“No,” Akio said, already pulling his card out.
I held out my hand in front of him. “Here, Akio.”
He ignored my hand and gave his card to the cashier, who looked at us weirdly.
“Akio,” I said after they gave back his card and our food, “take it.”
“No.”
Instead of taking my money, he turned right onto the road to head to the school. After grumbling to myself that I had messed everything up, we sat in silence for the rest of the drive. When we reached the high school, he parked in the student lot.
Neither of us had gone for the food yet.
I peered over at him, only to see him staring at me.
Both of us looked away.
“Akio …” I whispered. “I’m sorry. It was just … I …”
My heart pounded in my chest, and I wanted him to say something first. I wasn’t used to all these feelings and especially not having as much control as Akio gave me in whatever kind of friendship that we had.
Akio stared ahead and swallowed hard, his shirt sticking to his scrawny shoulders.
Another awkward silence fell upon us, and then the bell rang over the intercoms.
“I don’t want to be late,” Akio said, grabbing his backpack from the back and exiting the car without taking his food. “I’ll see you later.”
CHAPTER
THIRTY-SIX
AKIO
Later, I sat at the dinner table at Imani’s house with Mom, unable to get the words Nicole had said to me out of my head. I swore she had said that she loved me. Me! And like the idiot that I was, I’d completely frozen up and not known how to respond.
So, I had run away from her. I had blown it.
After groaning to myself, I turned back to the dinner in front of me.
Usually, Dad had dinner with Imani’s parents and always tried to set us up. But tonight, Mom was here, and something felt … off. Or maybe I was feeling this way because Nicole had told me that she loved me out of nowhere, and I hadn’t said it back …

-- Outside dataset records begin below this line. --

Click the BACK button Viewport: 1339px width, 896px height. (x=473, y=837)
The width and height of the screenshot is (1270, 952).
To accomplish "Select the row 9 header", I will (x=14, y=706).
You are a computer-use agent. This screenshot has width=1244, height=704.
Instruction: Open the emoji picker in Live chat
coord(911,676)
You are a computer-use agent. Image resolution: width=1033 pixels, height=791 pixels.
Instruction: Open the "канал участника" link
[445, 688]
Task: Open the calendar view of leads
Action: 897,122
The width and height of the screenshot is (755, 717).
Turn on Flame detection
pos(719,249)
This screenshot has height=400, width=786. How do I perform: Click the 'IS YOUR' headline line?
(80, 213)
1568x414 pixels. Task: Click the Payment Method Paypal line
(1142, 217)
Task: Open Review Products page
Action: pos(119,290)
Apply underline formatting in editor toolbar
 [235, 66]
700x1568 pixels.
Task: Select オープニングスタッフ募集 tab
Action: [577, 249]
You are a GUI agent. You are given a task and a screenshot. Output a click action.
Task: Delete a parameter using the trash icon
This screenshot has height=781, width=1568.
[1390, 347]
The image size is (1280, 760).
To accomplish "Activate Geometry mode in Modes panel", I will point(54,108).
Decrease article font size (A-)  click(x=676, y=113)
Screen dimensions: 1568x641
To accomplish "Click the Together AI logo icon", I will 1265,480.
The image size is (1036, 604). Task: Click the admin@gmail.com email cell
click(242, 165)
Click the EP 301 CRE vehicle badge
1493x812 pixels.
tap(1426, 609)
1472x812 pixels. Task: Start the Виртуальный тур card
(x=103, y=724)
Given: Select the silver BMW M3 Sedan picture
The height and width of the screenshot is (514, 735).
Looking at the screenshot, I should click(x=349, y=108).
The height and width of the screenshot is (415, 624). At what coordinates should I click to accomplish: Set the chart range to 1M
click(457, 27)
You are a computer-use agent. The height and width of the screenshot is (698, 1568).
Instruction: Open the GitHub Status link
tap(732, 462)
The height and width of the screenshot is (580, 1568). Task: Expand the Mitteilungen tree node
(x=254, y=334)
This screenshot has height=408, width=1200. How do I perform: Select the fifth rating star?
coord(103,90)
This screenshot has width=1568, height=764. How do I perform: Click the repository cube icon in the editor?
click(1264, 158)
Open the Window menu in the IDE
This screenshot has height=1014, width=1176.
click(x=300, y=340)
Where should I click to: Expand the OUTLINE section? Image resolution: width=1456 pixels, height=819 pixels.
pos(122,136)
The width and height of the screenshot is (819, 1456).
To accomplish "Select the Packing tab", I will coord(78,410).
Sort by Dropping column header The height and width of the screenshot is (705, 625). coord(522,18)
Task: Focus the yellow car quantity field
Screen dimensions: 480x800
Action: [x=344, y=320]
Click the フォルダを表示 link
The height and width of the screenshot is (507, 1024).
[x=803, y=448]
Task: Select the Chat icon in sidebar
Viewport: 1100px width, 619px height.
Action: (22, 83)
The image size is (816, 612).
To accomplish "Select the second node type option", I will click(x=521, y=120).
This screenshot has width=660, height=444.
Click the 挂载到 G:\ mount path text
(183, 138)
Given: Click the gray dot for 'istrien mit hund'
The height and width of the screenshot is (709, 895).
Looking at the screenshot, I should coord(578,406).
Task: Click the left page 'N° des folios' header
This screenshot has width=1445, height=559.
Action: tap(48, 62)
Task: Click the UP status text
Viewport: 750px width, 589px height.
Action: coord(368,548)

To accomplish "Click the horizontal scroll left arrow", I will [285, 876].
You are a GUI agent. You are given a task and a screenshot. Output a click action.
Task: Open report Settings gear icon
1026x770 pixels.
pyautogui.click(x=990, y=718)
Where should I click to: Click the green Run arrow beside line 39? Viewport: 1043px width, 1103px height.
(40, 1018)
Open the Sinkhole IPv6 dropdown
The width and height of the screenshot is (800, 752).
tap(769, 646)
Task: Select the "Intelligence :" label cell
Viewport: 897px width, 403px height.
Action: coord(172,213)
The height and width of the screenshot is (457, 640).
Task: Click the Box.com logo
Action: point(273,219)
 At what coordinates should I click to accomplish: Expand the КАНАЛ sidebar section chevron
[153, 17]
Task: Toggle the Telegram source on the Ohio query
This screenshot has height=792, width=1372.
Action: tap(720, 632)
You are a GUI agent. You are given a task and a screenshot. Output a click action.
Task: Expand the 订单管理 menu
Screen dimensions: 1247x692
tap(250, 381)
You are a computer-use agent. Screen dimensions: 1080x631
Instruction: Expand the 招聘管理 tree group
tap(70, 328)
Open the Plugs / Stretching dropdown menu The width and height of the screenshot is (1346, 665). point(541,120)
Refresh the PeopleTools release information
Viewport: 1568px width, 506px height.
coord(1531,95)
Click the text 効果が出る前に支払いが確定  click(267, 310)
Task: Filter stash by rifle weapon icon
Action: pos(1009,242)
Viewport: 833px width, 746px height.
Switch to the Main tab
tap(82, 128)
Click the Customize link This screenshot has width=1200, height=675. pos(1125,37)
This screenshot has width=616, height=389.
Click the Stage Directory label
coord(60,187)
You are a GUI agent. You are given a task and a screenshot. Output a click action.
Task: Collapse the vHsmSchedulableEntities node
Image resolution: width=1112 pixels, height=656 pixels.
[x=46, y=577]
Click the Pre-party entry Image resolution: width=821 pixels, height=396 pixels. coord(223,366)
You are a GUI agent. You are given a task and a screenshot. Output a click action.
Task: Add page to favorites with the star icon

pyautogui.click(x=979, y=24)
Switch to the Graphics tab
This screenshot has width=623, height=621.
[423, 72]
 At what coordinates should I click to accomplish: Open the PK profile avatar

Even though I might love her too.
Imani’s mom laughed at something my mother had said, smiled tensely at Imani, then elbowed her. Imani gently rubbed her ribs and cleared her throat. That glint in her eye was the same one she’d had when we snuck over to Nicole’s house the other day.
Which meant that Imani was about to say something she shouldn’t.
And I’d have to clean it up.
“What’d you do to the Koh family?” Imani suddenly asked.
My eyes widened.
Koh, as in Kai, the third member of Poison? Why would she ask that?!
After her parents sucked in a collective breath, an awkward silence fell heavily over the room. I stared at her in hopes of getting her to look at me, to get her to apologize for even bringing it up because Imani didn’t want to know what my parents had done to Kai’s parents.
Imani pursed her lips and looked between my mother and father, who was pale.